Alors que le mâle de la Nyctale de Tengmalm réside habituellement dans son territoire de reproduction pendant l'hiver, même lorsque la nourriture peut être rare, celui de l'Épervière boréale est parfois plus mobile. Le mâle de la nyctale doit rester sur place s'il veut sécuriser un site de nidification pour le printemps suivant. Les sites de nidification de l'épervière sont moins restreints parce qu'elle est moins sélective et elle a donc moins besoin de défendre un territoire et un nid contre tous les arrivants. Néanmoins, il pourrait bien rester sur son territoire tout l’hiver afin de se familiariser avec les localités des proies et de trouver un site de nid, de sorte qu’il soit prêt à se reproduire tôt au printemps. Les mâles sont donc beaucoup plus susceptibles de rester toute l'année sur les mêmes territoires que les femelles.

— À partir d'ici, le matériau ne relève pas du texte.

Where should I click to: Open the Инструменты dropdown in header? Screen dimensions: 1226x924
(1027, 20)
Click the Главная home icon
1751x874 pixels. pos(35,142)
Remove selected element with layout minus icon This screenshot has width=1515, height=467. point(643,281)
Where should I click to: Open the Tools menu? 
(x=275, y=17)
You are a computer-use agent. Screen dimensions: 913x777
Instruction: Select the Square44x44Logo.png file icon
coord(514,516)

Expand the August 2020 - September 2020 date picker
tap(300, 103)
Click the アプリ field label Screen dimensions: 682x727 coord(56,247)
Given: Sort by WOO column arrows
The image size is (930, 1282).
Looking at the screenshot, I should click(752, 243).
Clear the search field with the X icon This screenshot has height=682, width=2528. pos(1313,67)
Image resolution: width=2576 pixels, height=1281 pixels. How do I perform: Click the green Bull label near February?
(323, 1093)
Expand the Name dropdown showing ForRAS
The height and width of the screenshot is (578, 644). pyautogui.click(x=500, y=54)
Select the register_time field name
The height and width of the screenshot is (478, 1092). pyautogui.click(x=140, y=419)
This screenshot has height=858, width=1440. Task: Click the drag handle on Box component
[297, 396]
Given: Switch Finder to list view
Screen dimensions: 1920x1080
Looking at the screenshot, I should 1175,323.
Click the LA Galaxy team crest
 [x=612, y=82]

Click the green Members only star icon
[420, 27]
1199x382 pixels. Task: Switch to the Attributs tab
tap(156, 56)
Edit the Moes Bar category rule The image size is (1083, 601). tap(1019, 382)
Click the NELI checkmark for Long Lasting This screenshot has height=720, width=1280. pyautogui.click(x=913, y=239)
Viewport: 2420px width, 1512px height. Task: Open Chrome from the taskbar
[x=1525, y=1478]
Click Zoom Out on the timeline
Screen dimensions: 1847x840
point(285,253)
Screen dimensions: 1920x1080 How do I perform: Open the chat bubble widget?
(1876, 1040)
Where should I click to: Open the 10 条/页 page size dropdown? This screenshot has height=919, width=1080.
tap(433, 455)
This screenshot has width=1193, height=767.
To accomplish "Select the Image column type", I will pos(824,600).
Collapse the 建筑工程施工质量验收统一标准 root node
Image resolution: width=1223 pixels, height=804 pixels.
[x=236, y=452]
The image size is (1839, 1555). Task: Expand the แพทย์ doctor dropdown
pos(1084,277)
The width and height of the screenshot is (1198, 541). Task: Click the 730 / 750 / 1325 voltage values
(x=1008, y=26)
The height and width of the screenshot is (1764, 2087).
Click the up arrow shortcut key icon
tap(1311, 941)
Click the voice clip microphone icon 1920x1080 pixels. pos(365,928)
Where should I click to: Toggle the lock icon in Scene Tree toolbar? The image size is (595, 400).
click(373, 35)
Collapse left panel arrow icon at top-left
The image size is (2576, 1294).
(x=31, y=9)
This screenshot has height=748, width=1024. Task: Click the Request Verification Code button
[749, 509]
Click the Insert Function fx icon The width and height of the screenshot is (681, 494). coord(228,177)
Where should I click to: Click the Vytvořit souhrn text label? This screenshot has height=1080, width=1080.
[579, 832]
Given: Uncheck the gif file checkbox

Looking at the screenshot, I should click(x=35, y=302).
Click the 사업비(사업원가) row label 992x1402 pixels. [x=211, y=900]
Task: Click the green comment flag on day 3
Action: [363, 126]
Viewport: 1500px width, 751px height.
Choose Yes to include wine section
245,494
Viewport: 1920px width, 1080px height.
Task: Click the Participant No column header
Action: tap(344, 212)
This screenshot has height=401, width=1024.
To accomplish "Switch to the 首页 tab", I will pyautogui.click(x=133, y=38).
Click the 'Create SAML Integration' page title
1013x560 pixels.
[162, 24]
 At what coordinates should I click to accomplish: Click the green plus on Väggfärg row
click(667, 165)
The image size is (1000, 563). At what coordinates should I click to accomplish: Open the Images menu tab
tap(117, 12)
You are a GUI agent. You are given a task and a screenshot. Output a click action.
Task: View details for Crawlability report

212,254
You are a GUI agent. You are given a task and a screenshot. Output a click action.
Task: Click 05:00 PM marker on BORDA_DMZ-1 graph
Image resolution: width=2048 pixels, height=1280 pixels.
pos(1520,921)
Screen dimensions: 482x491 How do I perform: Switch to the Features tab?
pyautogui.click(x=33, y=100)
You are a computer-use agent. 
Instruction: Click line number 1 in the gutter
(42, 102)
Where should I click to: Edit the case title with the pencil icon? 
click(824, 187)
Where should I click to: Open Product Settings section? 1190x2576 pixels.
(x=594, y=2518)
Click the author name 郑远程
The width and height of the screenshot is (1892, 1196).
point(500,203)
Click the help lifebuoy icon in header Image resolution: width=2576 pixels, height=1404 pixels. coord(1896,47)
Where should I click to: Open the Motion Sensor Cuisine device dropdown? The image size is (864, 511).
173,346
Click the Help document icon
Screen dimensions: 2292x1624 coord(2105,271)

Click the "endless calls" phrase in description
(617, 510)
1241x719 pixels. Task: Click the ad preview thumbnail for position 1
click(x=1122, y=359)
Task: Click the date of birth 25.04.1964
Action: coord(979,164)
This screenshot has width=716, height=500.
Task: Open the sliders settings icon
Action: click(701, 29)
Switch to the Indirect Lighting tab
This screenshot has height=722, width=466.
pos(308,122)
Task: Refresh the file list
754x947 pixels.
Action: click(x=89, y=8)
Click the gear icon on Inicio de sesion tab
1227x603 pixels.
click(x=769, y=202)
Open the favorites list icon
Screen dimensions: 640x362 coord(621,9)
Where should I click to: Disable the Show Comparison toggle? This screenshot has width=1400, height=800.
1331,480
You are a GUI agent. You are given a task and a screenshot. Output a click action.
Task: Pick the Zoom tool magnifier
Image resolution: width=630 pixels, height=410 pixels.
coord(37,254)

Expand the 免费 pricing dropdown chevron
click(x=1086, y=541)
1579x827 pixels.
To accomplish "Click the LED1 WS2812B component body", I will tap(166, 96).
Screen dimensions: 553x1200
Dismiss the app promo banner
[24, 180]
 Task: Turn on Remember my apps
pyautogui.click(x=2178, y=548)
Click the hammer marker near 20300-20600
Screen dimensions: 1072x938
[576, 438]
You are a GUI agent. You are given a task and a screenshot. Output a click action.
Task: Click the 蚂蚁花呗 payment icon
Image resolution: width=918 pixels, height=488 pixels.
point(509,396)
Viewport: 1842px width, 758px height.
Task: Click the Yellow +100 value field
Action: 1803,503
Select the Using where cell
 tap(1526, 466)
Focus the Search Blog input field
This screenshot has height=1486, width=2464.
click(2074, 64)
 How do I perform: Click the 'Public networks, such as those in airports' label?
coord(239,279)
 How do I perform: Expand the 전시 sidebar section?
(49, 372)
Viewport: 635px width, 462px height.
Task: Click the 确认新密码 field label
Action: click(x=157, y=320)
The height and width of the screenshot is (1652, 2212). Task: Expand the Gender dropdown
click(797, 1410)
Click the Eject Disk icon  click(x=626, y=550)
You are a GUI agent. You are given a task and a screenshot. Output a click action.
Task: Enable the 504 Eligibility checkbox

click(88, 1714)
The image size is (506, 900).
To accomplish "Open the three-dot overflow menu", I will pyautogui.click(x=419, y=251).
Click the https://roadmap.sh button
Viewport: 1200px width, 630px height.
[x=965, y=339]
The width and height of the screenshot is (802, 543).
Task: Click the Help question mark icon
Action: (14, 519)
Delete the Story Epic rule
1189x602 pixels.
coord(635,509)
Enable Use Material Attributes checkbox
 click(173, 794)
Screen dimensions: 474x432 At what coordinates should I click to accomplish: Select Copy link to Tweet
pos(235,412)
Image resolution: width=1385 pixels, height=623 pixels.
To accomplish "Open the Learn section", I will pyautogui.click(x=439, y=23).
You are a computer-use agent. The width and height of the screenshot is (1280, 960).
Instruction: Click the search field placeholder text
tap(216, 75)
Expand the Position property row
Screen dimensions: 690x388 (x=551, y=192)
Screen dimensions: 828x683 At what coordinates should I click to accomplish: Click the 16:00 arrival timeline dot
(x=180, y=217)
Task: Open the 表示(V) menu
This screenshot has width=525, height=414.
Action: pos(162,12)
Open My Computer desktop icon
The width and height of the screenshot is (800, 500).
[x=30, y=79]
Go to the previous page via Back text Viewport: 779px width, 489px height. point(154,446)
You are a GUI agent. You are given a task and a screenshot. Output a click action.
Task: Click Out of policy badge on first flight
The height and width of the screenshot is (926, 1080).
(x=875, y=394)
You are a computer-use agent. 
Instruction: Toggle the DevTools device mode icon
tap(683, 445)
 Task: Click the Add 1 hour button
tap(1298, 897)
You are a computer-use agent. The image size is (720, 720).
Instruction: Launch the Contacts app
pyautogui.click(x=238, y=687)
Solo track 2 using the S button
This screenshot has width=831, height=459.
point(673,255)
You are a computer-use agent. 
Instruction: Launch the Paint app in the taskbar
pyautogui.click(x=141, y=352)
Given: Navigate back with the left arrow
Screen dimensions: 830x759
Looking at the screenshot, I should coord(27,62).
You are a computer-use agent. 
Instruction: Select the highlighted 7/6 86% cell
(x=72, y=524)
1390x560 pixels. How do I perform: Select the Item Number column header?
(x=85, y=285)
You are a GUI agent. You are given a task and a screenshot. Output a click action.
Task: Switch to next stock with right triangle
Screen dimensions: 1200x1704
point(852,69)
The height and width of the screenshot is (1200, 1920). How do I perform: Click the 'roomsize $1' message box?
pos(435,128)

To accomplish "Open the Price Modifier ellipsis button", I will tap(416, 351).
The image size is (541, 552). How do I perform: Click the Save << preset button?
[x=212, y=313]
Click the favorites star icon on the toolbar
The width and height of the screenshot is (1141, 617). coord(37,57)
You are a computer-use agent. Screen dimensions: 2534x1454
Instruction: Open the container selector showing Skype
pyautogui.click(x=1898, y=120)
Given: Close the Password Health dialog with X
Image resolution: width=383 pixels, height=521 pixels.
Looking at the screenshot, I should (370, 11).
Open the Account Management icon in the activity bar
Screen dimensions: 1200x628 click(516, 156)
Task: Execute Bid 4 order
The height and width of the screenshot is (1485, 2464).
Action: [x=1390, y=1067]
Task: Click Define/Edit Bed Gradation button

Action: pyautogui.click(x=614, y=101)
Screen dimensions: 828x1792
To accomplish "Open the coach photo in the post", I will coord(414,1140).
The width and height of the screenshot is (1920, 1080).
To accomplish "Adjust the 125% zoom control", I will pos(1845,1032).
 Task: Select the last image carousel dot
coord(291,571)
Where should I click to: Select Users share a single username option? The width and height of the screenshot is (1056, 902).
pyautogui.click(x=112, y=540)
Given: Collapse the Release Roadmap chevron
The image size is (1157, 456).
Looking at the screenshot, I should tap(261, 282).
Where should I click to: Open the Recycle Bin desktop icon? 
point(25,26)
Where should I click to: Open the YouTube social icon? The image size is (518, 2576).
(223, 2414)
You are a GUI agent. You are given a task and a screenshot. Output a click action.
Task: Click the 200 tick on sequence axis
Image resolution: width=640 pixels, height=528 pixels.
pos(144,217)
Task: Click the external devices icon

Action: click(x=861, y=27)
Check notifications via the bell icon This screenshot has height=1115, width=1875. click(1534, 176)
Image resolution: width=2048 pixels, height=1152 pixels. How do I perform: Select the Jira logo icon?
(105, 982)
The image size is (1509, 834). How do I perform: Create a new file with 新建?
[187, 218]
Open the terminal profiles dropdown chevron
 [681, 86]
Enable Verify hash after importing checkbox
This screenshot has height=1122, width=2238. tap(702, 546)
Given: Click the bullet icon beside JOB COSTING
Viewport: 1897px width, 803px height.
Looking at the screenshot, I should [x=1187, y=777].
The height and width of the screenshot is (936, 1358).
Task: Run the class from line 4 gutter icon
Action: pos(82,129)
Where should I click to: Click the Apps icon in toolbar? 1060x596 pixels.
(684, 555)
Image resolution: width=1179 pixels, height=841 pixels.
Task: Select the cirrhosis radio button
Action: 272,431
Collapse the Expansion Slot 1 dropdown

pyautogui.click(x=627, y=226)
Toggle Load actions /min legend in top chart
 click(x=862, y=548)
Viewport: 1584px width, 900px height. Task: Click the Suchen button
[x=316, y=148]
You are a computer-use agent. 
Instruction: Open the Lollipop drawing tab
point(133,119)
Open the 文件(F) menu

La femelle adulte de l'Épervière boréale se déplace souvent vers des zones plus basses en hiver. Pour la femelle, les risques liés à la migration sont compensés par la perspective de trouver plus de nourriture dans des zones moins susceptibles d'être sous une neige profonde. Il y a souvent moins de juvéniles dans les basses terres productives que les femelles adultes, ce qui indiquerait que les oiseaux plus âgés revendiquent les meilleurs terrains de chasse. Comme chez le Harfang des neiges, c'est le statut social de ces hiboux qui détermine leurs déplacements et leur répartition en hiver.


 
@ bientôt,


Bibliographie


del Hoyo, J., Elliott, A. & Sargatal, J. eds. (1999) Handbook of the Birds of the World. Vol. 5. Barn-owls to Hummingbirds, Lynx Edicions, Barcelona.
 
Hume, Rob & Boyer, Trevor (1991) Owls of the World, Running Press, Philadelphia / Pennsylvania.
 

2 commentaires:

Stéphane a dit…

Très agréable de lire des articles de cette qualité-là, j'ai hâte au prochain.

Diane Clermont a dit…

Merci pour ce magnifique billet. Grâce à toi, j'en sais davantage sur cette chouette que j'aime beaucoup.
Tes photos sont splendides et illustrent très bien ton billet.